The challenge with using AI-based systems for loan and credit decisions is that they can suffer from bias-related issues similar to their human counterparts. This is due to how loan decision-making AI models are trained.
Banks looking to use machine learning as part of real-world, in-production systems need to make sure to factor bias and ethics into their AI training processes to avoid these potential problems. This is especially the case when using AI algorithms, such as deep learning approaches, that are inherently unexplainable.
The issue of explainability is another potential stumbling block. Financial institutions operate under regulations that require them to explain their credit-issuing decisions to potential customers. This makes it difficult to implement tools built around neural networks, which operate by teasing out subtle correlations between thousands of variables that are typically incomprehensible to the human mind. Explaining the decisions of neural networks is a challenge.
Reducing bank operating costs and risk
The bank industry is largely digital in operation, but it is still riddled with human-based processes that are sometimes paperwork-heavy. With these processes, banks face significant operational cost and risk issues due to the potential for human error.
AI in banking is being applied to these processes to eliminate much of the time-intensive and error-prone work involved in entering customer data from contracts, forms and other sources. Improved handwriting recognition, natural language processing and other technologies, combined with intelligent process automation tools, are being used more and more in back-office operations to handle a wide range of banking workflows.
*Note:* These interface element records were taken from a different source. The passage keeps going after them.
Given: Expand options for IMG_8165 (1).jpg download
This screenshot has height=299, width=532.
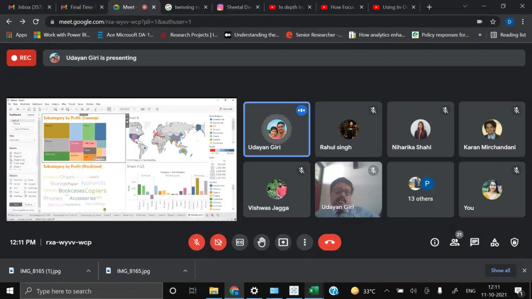Looking at the screenshot, I should (88, 271).
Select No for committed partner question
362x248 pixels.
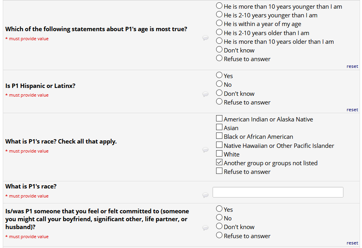219,218
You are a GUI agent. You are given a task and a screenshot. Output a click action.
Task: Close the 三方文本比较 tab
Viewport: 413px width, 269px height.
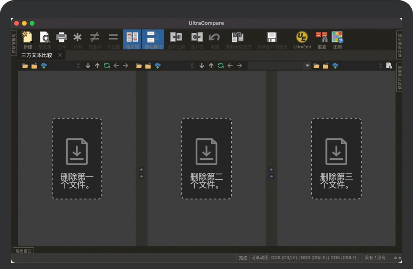tap(60, 55)
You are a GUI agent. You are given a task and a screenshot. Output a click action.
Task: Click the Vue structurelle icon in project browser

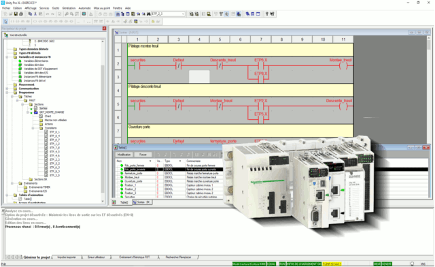coord(6,35)
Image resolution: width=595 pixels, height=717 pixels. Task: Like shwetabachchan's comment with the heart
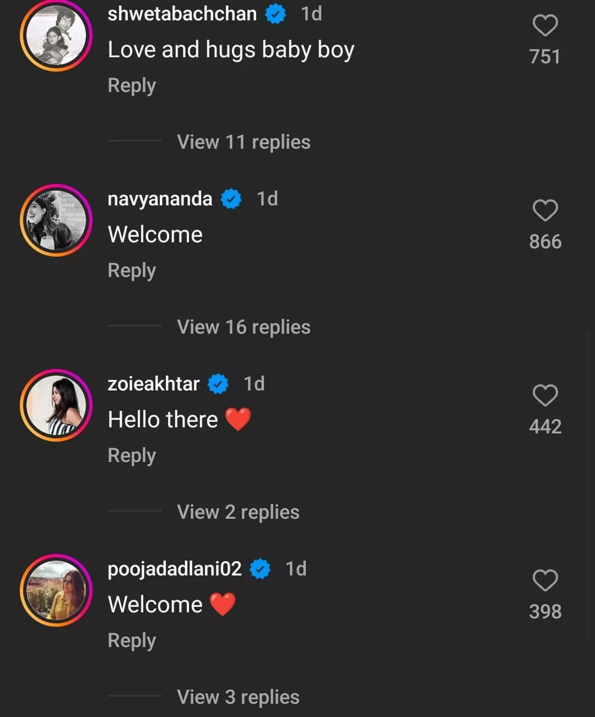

In addition, by replacing these human processes with AI-based automation, banks can impose audit and regulatory control where it previously couldn't.
By replacing humans with intelligent, automated assistants, banks can focus their human resources on higher-value tasks, such as offering new services to their customers or improving customer satisfaction. According to Accenture, banks are seeing between 20-25% savings in their operations by implementing intelligent assistants and AI-based systems into their back-office workflows.
AI assistants for investing
Finally, some banks are delving deeper into the world of AI by using their smart systems to help make investment decisions and support their investment banking research.
Firms like Swiss-based UBS and Netherlands-based ING are having AI systems scour the markets for untapped investment opportunities to inform their algorithmic trading systems. While humans are still in the loop with all these investment decisions, the AI systems are uncovering additional opportunities via better modeling and discovery.
In addition, many financial services companies are offering robo-advisors that can help their customers better manage their money. Through personalization, chatbots and customer-specific models, these robo-advisors can provide high-quality guidance on investment decisions and are available whenever the customer needs assistance.
In all these ways, AI in banking is continuing to transform the industry to provide a greater level of value to their customers, reduce risks, and increase opportunities as the financial engines of our modern economy.